WARNING: THIS POST MAY CONTAIN DIRECTIONS THAT INCLUDE WORKING WITH LIVE VOLTAGES OR PARTS INSIDE A COMPUTER'S POWER SUPPLY THAT CAN CAUSE SERIOUS ELECTRICAL SHOCK OR SERIOUS BURNS, A POWER SUPPLY CONTAINS VARY LARGE ELECTROLYTIC CAPACITORS THAT ACT JUST LIKE A BATTERY OR VOLTAGE STORAGE DEVICE, THOSE AND OTHER ELECTRONICS FOUND INSIDE A POWER SUPPLY CAN STORE DANGEROUS AMOUNTS OF ELECTRICITY HOURS OR EVEN WEEKS AFTER ALL ELECTRICAL CURRENT HAS BEEN DISCONNECTED FROM THEM! PLEASE USE EXTREME CAUTION AND COMMON SENSE WHEN WORKING WITH POWER SUPPLIES OR AC VOLTAGES!


The purpose of this procedure is to bypass the motherboard to test a ATX PSU. Some manufacturers Like Dell have used some non ATX PSUs which have a different pinout for the 20/4 pin connector, please confirm that your PSU is a ATX type before using this procedure.

Caution:
This procedure will involve working with live 12VDC electrical potentials which if handled improperly may lead to electrical shock. Proper precautions should also be taken to prevent electrostatic discharges (ESDs) within the case of the computer. For safety purposes please follow the instructions step by step.

First, shutdown your computer. Then unplug the power cable going into your computer.

Once you have opened the case, touch the metal of the case to discharge any static electricity.

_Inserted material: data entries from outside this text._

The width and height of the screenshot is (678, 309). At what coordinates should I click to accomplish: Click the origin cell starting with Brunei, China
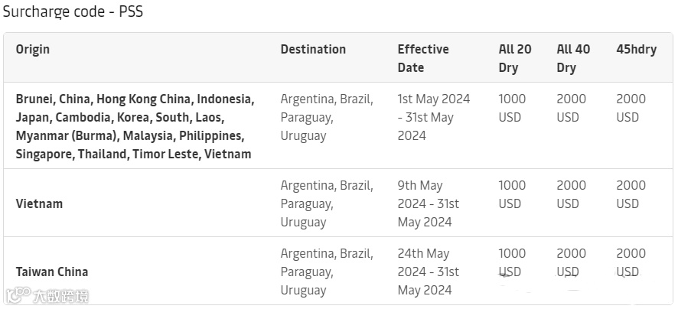click(135, 126)
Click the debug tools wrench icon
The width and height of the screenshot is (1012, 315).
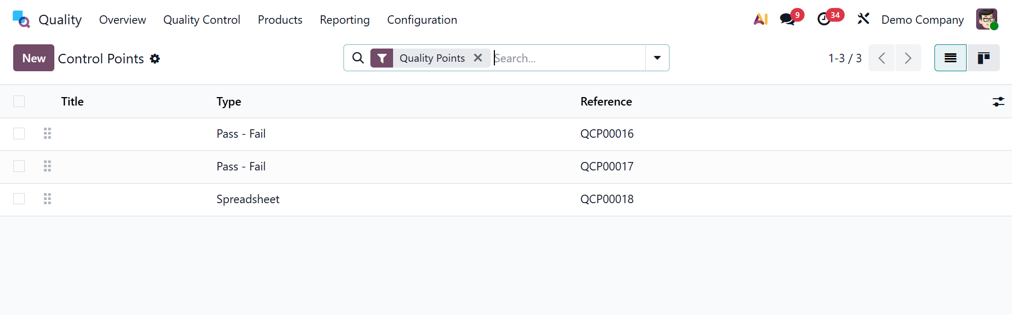pos(863,20)
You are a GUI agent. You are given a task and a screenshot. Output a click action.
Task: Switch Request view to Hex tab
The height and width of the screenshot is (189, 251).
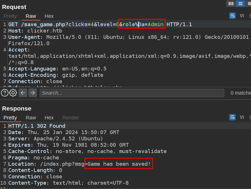(49, 16)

The connector of the PSU which connects to the motherboard is readily recognizable by the number of wires in the bundle. To disconnect it you will need to press on the plastic clip to disengage it and then pull the connector up and away from the motherboard. Please take notice of the location of the locking tab and the notch on the socket of the motherboard, this will only connect one way as it is keyed. This wire bundle will have a memory of the way it has been installed and will want to bend back that direction, you may have to play around with it to find a position that the connector will stay in the same position while you run the test.

Posted Image
www.playtool.com

From the top left to right the pins are 13-24, the bottom from left to right are 1-12.

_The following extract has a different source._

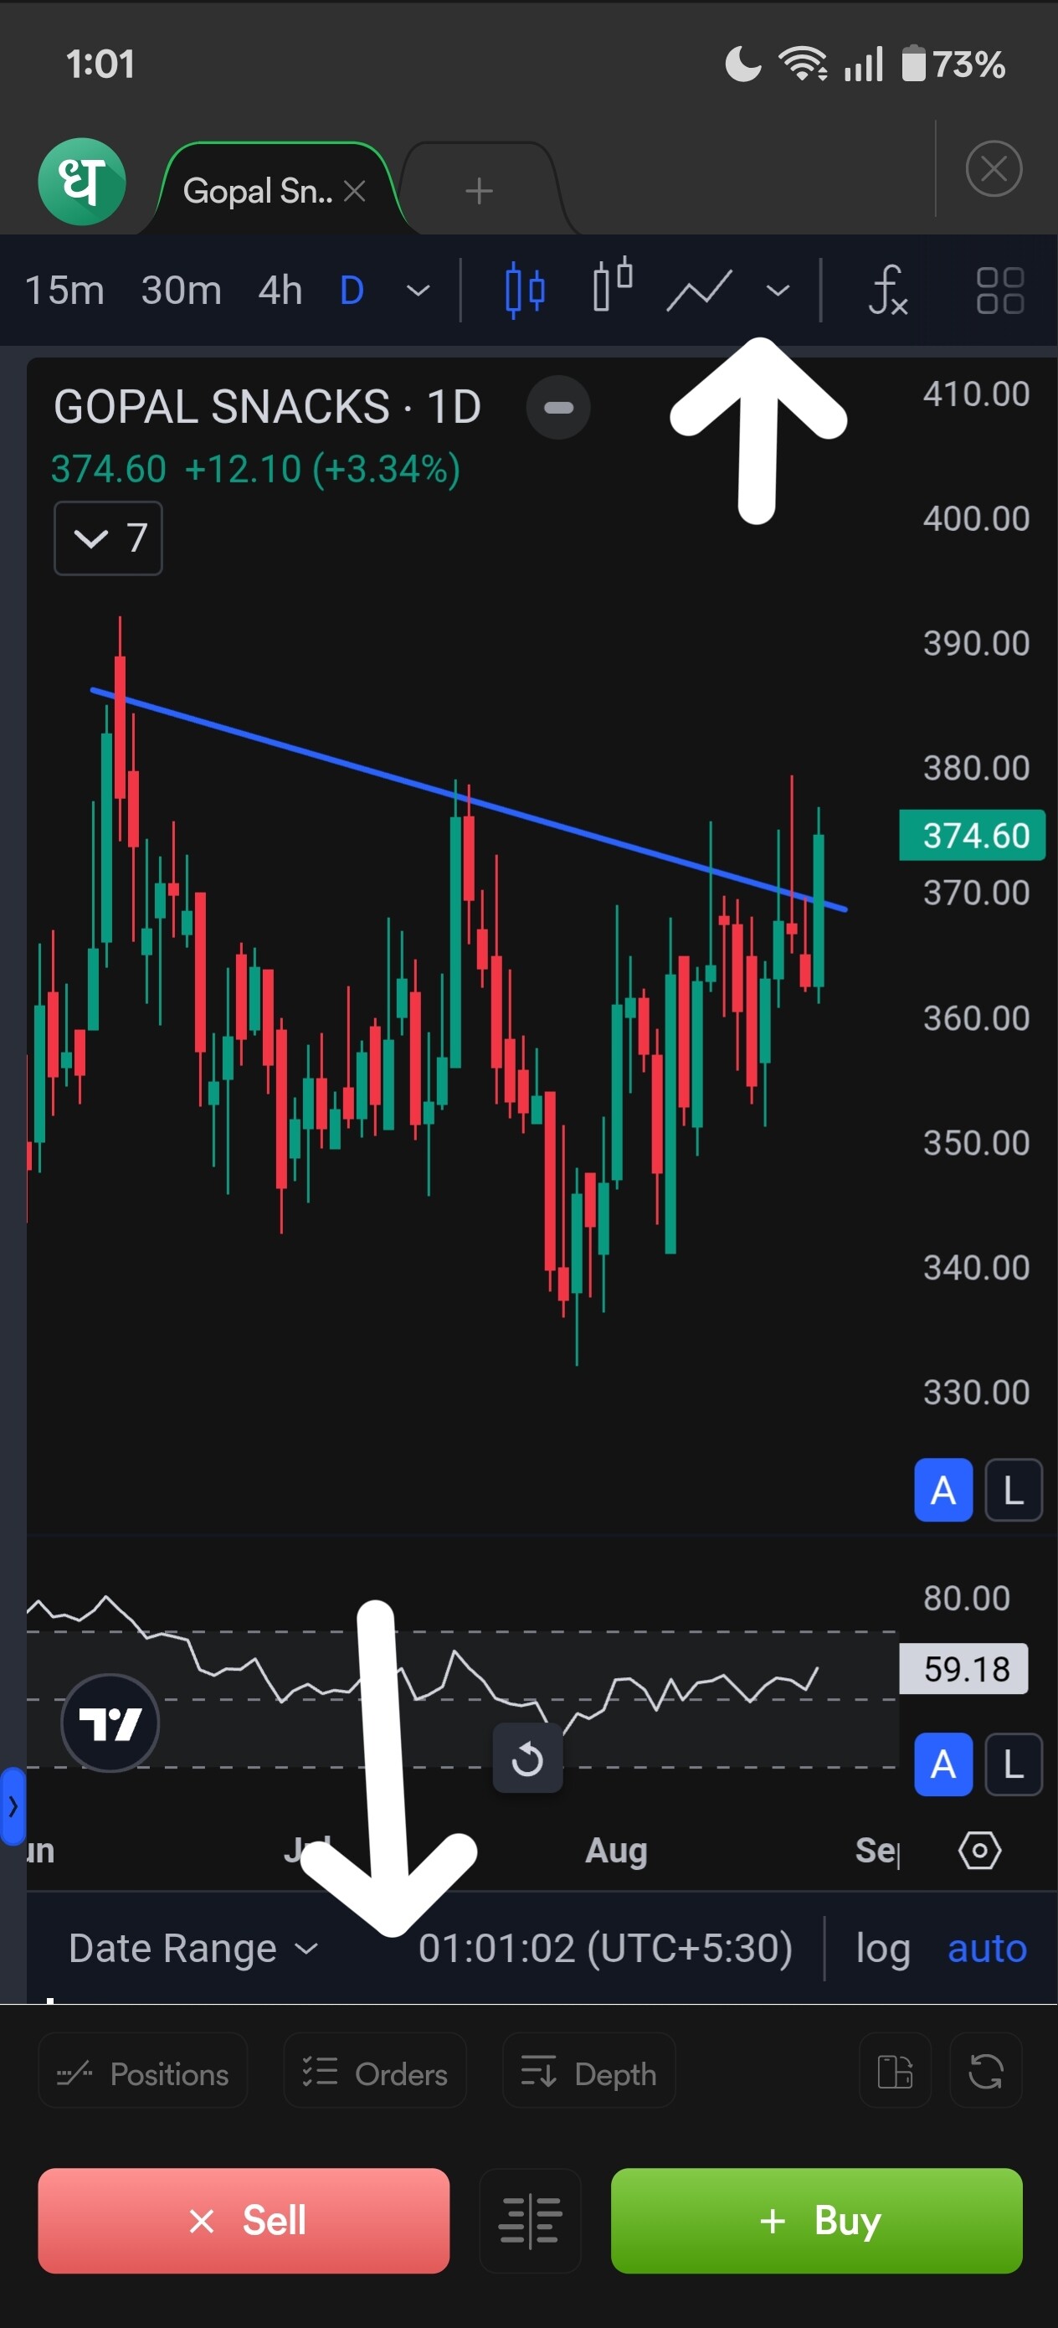Expand the 7 indicators legend chevron
Screen dimensions: 1058x2328
[x=108, y=539]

Please notice that there are PSUs with 24 pin and 20 pin connectors, the location of the green wire in the 24 pin connector is #16, and the green wire in the 20 pin connector is #14. If you look at the connector with socket side facing you and the clip on the top the number one pin will be on the bottom left corner. This makes the pin out for the 24 pin connector from left to right 13-24 on top, and 1-12 on the bottom. The pin out for the 20 pin connector from left to right is 11-20 on top , and 1-10 on the bottom. If you look at the connectors you notice that these are sockets that fit over the pins on the motherboard where the PSU cable attaches, this is where you will place the jumper. For a jumper you will need a piece of solid wire about the size of a paper clip (20-22 awg), preferably a wire with insulation. It will need to be large enough to fit firmly into the socket so that it will not need to be held in place while testing. You are at risk of electrical shock if you are holding the jumper when you power up the PSU. Insert one end of the jumper into the socket of the Green wire, and insert the other end into the socket of any Black wire.

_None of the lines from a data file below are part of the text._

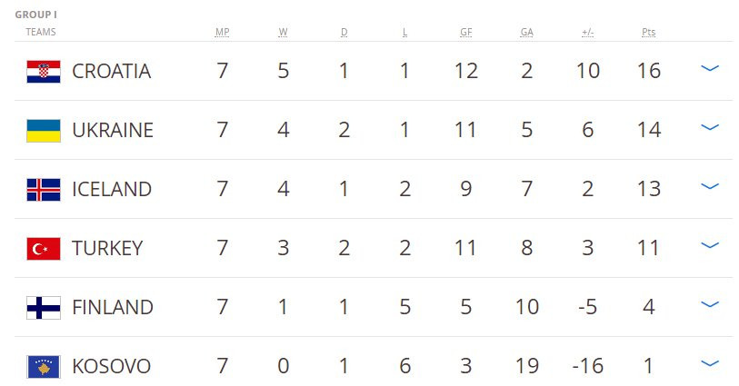This screenshot has height=386, width=739.
Task: Expand the Croatia row details
Action: point(710,69)
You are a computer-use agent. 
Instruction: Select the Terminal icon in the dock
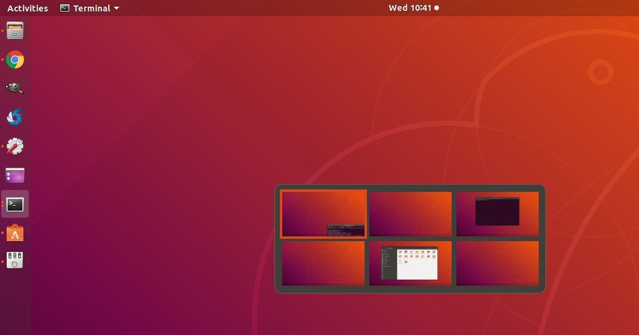(x=15, y=204)
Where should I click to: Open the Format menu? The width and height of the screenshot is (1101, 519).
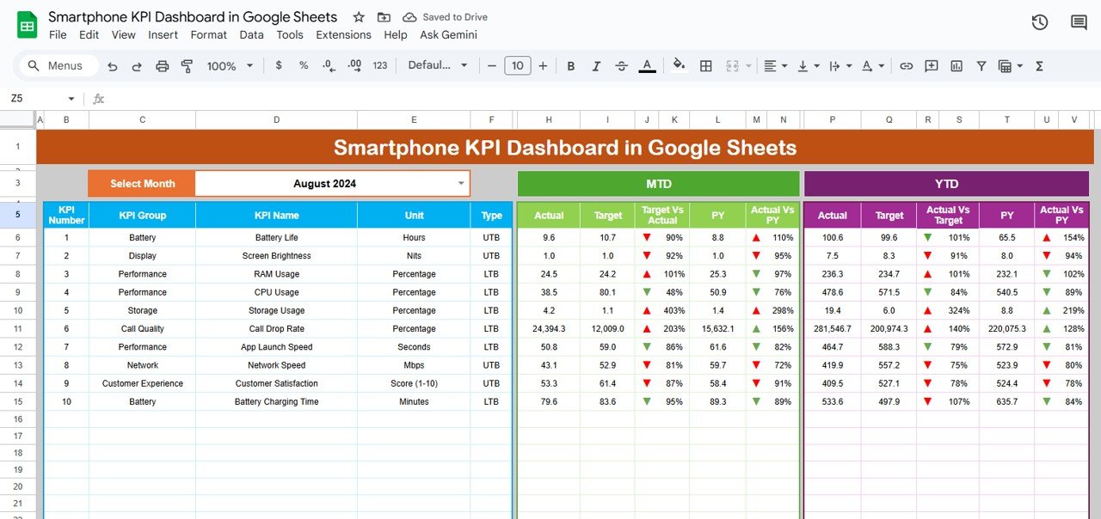[209, 35]
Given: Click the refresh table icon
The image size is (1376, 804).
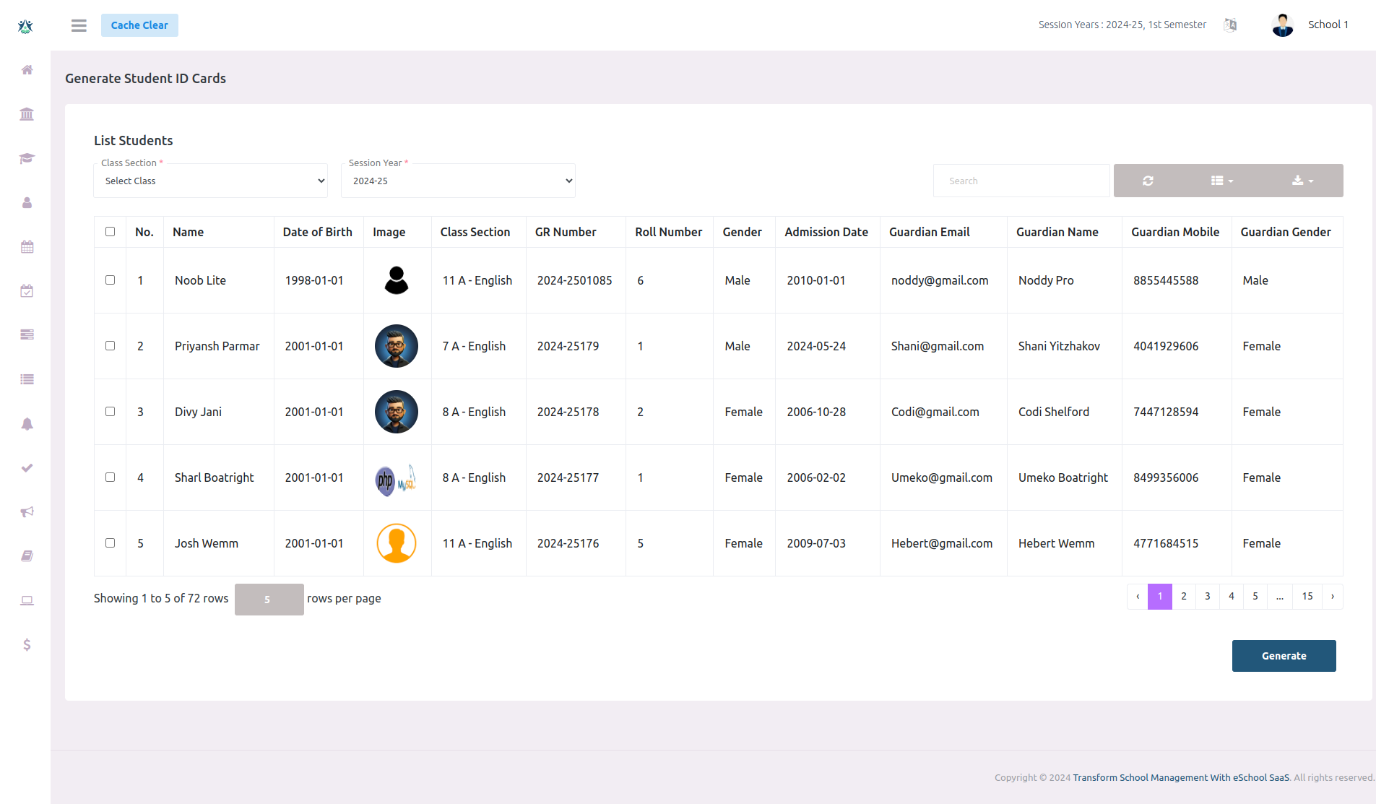Looking at the screenshot, I should click(x=1148, y=181).
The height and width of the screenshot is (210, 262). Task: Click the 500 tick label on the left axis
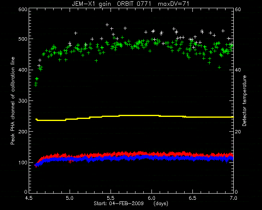(23, 39)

Once the jumper is in place plug the cord back in. If the PSU is working properly the case fans, optical drives, hdds, and LEDs should power up and remain on. I would suggest that you not leave this connected any longer than is necessary for safety purposes.

To reconnect the 20/4 pin connector unplug the power cord, remove the jumper, and reconnect the connector. Take a moment at this time to make sure that nothing has been dislodged inside the case.

(End of test instructions)

I am now posting a link to a web site that shows pin-outs for different power connecters found on the end of the PSU output cables, these show what pin has what voltage reading and will be helpful in determining if any portion of your DC output has failed.

http://www.playtool.com/pages/psuconnectors/connectors.html

There are other links on this page in the menu box you can click on that will also help you in troubleshooting your PSU.

Bruce.

Edited by MrBruce1959, 11 August 2010 - 11:08 PM.